At this point in the interview, I requested a minute for rebuttal. Patton registered a 2.43 ERA in a career-high 54 games last season, with 12 walks and 49 strikeouts in 55 2/3 innings. He's never been this safe, never been so firmly entrenched in a team's plans.

"I shouldn't say I feel the same," Patton said. "I feel much closer to my teammates. Last season was a good bonding situation through the close games that we played. We went through a lot together, so I feel much closer to every one of these guys that are important guys on the team. That's a benefit."

OK, that will have to suffice. Patton just won't allow himself to totally relax and make any assumptions about his standing on the club.

Showalter recently mentioned how Patton could serve as a long man of sorts if the Orioles need innings covered in certain games. Patton was a starter in the minors.

"I might not ever be a true long guy for him, but if I can eat two-plus innings up and we have other guys who can do the same, then we can, combined, get the effort we need to," Patton said.

"I'll be stretched out a couple times, probably to two innings, but the adrenaline of game speed can carry you past two innings. But I'd also like to point out that there's a good chance that a converted starter will be in our bullpen, too, so I think that'll be a good benefit to have a right-handed option, too, that can go multiple innings. I don't know who it's going to be, but it seems like that's a good possibility of happening."

Showalter can be trusted to get the most out of his relievers. No one in baseball manages a bullpen better than him.

"The reason I thought he should have been manager of the year was you don't win one-run games with poor decisions by the manager on who to put in," Patton said. "Think about how many of those games could have easily been lost with the wrong pitching move, and somehow Buck managed to make the right one - to pull me out at the right point, to put me in at the right point. I think he does an unbelievable job of knowing his players and when to trust them and when to put faith in them and when it's time to move on to the next guy."

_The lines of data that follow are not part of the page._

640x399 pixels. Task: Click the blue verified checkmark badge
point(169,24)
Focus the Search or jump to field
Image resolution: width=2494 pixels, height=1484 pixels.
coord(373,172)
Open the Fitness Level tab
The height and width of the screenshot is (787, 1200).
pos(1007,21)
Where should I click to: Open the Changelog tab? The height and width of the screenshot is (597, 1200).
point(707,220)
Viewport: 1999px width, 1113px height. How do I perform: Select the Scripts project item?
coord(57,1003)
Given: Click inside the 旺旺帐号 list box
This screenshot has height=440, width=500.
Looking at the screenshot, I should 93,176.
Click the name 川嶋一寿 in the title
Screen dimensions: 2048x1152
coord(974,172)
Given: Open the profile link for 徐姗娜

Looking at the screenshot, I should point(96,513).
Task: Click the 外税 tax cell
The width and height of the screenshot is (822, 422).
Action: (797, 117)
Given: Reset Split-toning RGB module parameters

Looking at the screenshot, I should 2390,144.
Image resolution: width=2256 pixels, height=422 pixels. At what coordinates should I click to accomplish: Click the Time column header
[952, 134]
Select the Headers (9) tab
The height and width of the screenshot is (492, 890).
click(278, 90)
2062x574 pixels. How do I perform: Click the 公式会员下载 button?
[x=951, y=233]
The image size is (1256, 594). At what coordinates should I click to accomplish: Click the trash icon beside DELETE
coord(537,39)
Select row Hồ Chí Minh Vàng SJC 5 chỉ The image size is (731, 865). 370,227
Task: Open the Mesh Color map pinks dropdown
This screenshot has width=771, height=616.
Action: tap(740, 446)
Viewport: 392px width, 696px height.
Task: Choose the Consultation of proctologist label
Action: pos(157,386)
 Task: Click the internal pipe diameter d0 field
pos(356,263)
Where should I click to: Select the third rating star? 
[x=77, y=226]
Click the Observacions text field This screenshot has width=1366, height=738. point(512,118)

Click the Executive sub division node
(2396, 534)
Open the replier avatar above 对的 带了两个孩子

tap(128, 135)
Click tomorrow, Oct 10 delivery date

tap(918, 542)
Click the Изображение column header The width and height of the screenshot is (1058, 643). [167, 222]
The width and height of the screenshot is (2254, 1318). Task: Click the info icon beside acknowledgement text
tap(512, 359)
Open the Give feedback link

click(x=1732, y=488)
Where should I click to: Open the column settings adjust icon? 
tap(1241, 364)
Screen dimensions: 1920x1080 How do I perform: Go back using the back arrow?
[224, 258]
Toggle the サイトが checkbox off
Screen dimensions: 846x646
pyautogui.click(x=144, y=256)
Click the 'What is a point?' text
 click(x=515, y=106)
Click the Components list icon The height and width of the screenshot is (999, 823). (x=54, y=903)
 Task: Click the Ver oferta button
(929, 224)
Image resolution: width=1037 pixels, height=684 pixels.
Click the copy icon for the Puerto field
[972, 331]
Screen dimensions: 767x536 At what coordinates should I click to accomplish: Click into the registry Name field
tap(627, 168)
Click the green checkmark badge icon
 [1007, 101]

Patton is the latest Oriole to give his approval to the front office's "inactivity" over the winter, as it's been described in various publications.

"I read things about the inactivity of our team in the offseason, and when you think about how much chemistry means in a game like baseball and how great our chemistry was last year, you can understand why our front office wouldn't want to tinker with too many things," Patton said. "We've got young, athletic players who are healthy. We've got a lineup that should put up runs and we've got a bullpen that should shut them down. Why tinker with too many things? I know they wanted a bat, but we've got guys who can hit. I think it makes us really confident."